Much of the early part of the film deals with Ziegfeld's attempts to sign Anna Held, a singer who had achieved fame in Europe. He and a rival talent agent (played by Frank Morgan, better known as the Wizard in The Wizard of Oz) want to bring her to the United States and make her a star. Ziegfeld wins, of course, and not only brings Held to America but falls in love with and marries her. Held is played by Luise Rainer in the first of her back-to-back Best Actress roles. I cannot imagine how she won. She's competent, certainly, but she plays the part with such a thick accent that I had to keep rewinding to figure out what she was saying. Subtitles might have helped enormously. I know she is perhaps best known for her telephone call to Florenz congratulating him on his new marriage, but she doesn't bring anything to that scene or to the part that almost any actress couldn't have brought. One of the great puzzles of Academy history continues.
The latter part of the film is mostly concerned with Ziegfeld's financial ups and downs. He would make lots of money on a show and then spend it all putting on another, more expensive one. He never seemed to save any money; if he had it, he spent it on something. While there is a sense of just how dire his circumstances became during the depression, the film follows true MGM fashion in showing people still dressing as immaculately and stylishly as ever, despite their lack of money. This part of the movie also covers Ziegfield's marriage to another of his stars, Billie Burke, played by Myrna Loy. (As an aside, Burke herself was also in The Wizard of Oz; she's Glinda the Good Witch.) Loy and Powell have an obvious chemistry, which would suit them well throughout the Thin Man movies and their other collaborations.

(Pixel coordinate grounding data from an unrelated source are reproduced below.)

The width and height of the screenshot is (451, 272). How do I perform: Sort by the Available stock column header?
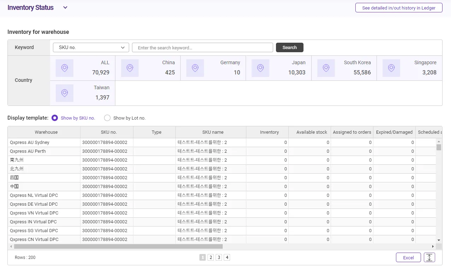pyautogui.click(x=312, y=132)
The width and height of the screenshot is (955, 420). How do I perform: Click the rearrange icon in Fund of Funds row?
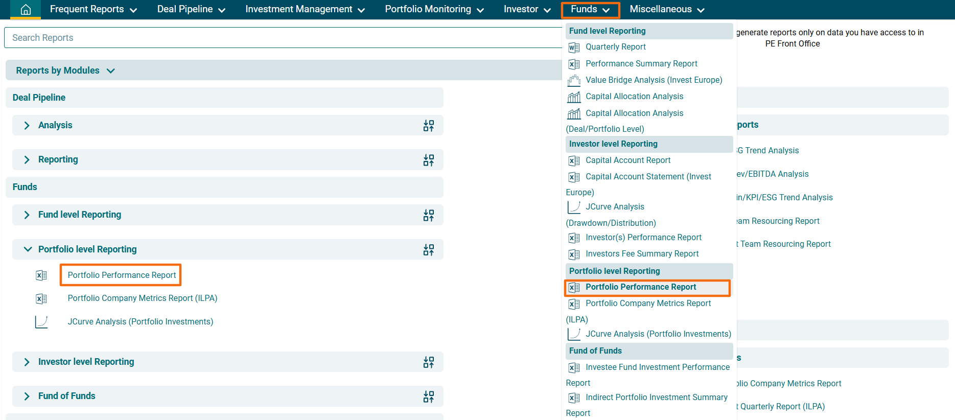click(x=428, y=396)
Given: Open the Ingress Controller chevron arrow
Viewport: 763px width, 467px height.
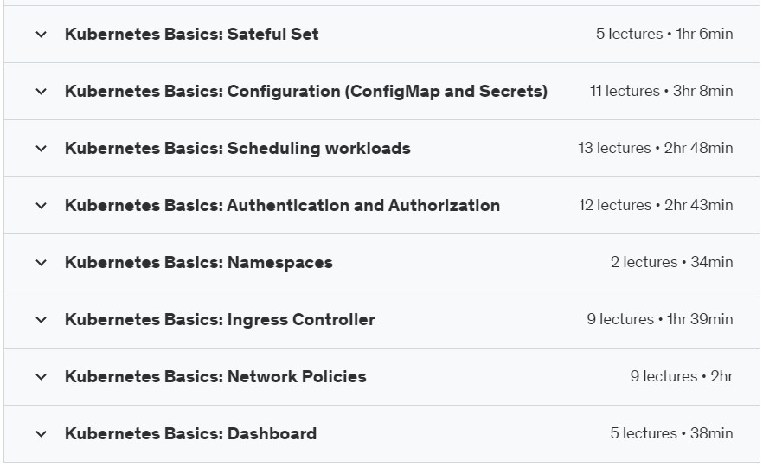Looking at the screenshot, I should [x=42, y=320].
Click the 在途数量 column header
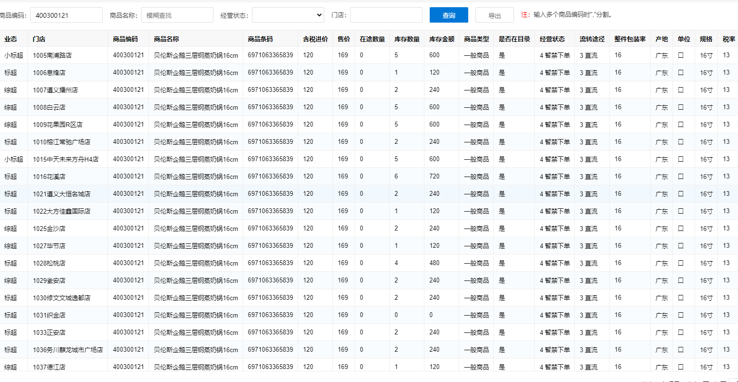738x382 pixels. pyautogui.click(x=372, y=39)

You would probably enjoy this film more if you fast forwarded through the "human interaction" to the production numbers. "A Pretty Girl Is Like a Melody" is the most remarkable, with its turning staircase and various dance numbers and dozens of beautiful showgirls. I also like Ray Bolger (another Wizard of Oz veteran, hmm...) and his work in "She's a Follies Girl." That sequence does more with strings and balloons than you would think imaginable, and there's a segmented moving set that has to be seen to be believed. I don't think a description would do it justice.
And, finally, you should see the sequences with Fannie Brice, a real Ziegfeld star. She sings three numbers here (well, parts of three numbers), including her signature song "My Man." She's funny and talented and quite different from the way Barbra Streisand portrays her in Funny Girl or Funny Lady. My favorite line in the film is when Ziegfeld tries to re-dress her as a street urchin instead of a glamorous lady for one of her numbers. Fannie's crack: "Even in burlesque, I was middle class."